Attending the 2020 Summit was an extraordinary experience for LIV Council member Iresha Herath, who was part of the discussion on the future of Australian governance.

Ms Herath said she was amazed at the feeling of goodwill at the summit at Parliament House in Canberra on 19 and 20 April, and the feeling of openness to new ideas.

“It was an extraordinary experience, and I truly did feel privileged to be there,” she said.

Prime Minister Kevin Rudd convened the summit which brought together about 1000 leading Australians to debate and develop long-term options for the nation across 10 key areas.

Ms Herath was involved in a sub-stream with 24 other people to discuss parliamentary reform.

Proposals to strengthen the accountability of the Executive to Parliament included:

  • the need for independent arbitration of public interest immunity claims by ministers in respect of information required by a House or a committee;
  • minimum time and process standards for passage of legislation, including committee scrutiny in both Chambers;
  • the reframing of Appropriation Bills to specify projects and programs; and
  • being able to compel ministerial advisers to appear in parliamentary forums to explain their executive actions.

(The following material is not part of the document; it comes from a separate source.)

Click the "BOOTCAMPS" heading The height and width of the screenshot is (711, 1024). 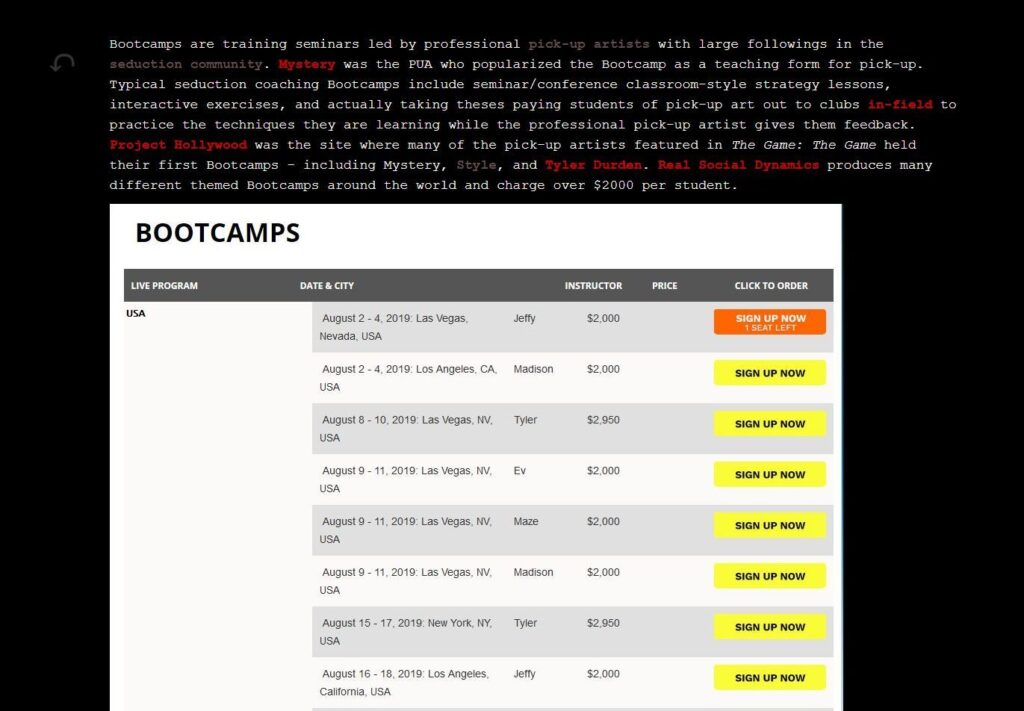pyautogui.click(x=216, y=232)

Ms Herath said the sub-stream also advocated open access to government information through complete reform of freedom of information laws, and the strengthening of protections of the free press to facilitate a more open and publicly accountable government.

She said the general governance stream supported the need for an Australian republic, and also expressed strong support for a statutory Bill or Charter of Rights.

Ms Herath said these could be viewed as old ideas, but participants had been told at the start of the summit that “even old ideas are not necessarily bad ideas” and could be discussed.

“One of the other main areas discussed was the need to strengthen the participation of Australians in their governance, as well as more formal electoral processes including automatic enrolment of Australian citizens on the electoral roll when they turn 18,” she said.

Ms Herath said she would have preferred more time to discuss and debate issues, but as a beginning point to address key concerns for the nation, the summit was a “great success”.

The federal government has said it will produce a public response to options papers developed at the summit by the end of this year.